KPF’s skyline-altering residential towers get green-lit in London

Council planners have giving this 702-unit high-rise development in west London a warm welcome. Others, not so much. (Courtesy KPF)

A pair of Kohn Pedersen Fox (KPF)-designed high-rises are set to become two of the tallest all-residential towers in London after receiving a crucial blessing from the Ealing council. This marks a major step forward for a rather contentious project that has residents and officials in Acton, West London, taking opposing sides since it was first announced last year.
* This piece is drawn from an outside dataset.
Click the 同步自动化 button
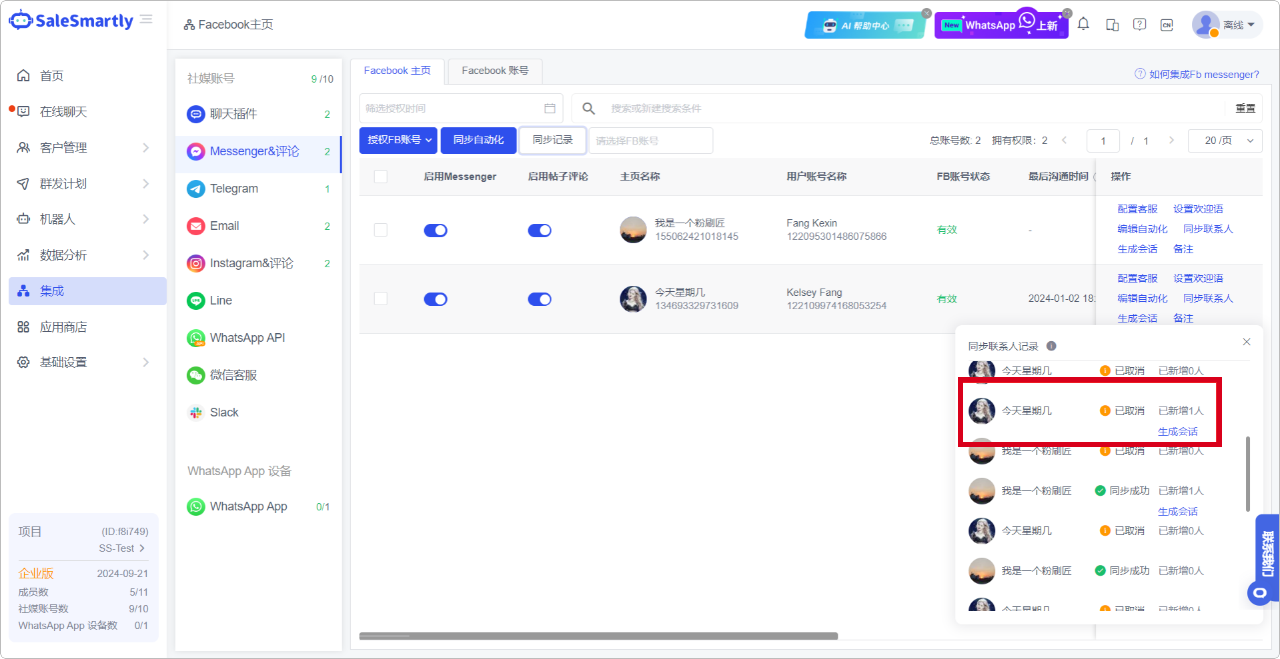 (x=478, y=140)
As Architects’ Journal reported, a relatively new Holiday Inn will be razed to make for the snugly situated twin buildings, one of which will be 45 stories and the other 55 stories, with the tallest topping out at about 705 feet. A sky bridge will connect the towers between their 26th and 34th floors while a podium with a sizable hotel, retail, and some office space will link the residential towers at their respective bases.

Composed of nine habitable floors, the sky bridge is decidedly more substantial—more of a bulky suspended housing block wedged into two slender volumes than a proper bridge—than other notable skyscraper-linking appendages found at buildings like SHoP Architects’ American Copper Buildings in Manhattan or César Pelli’s Petronas Towers in Kuala Lumpur.

Building Design noted that 36 of the development’s apartments will be located within the sky bridge, and that the sky bridge along with both towers will have rooftop garden terraces.

There will be 702 new residential units in total between the towers, which are being developed by Egyptian company Aldau.

Currently, the tallest residential towers in London are One Blackfriars (557 feet) and the St George Wharf Tower (594 feet). The Aldau project may ultimately not be the tallest in London, however, when considering that work on another lanky residential tower, Landmark Pinnacle, is underway on the Isle of Dogs. When complete, the 75-floor Landmark Pinnacle will top out at 764 feet, making it the tallest residential building in all of the United Kingdom, a title currently held by a 659-foot tower at the Deansgate Square development in Manchester.

illustration of a residential skyscraper from the street
Council planners have giving this 702-unit high-rise development at 4 Portal Way in London a warm welcome. Others, not so much. (Mozes/Courtesy KPF)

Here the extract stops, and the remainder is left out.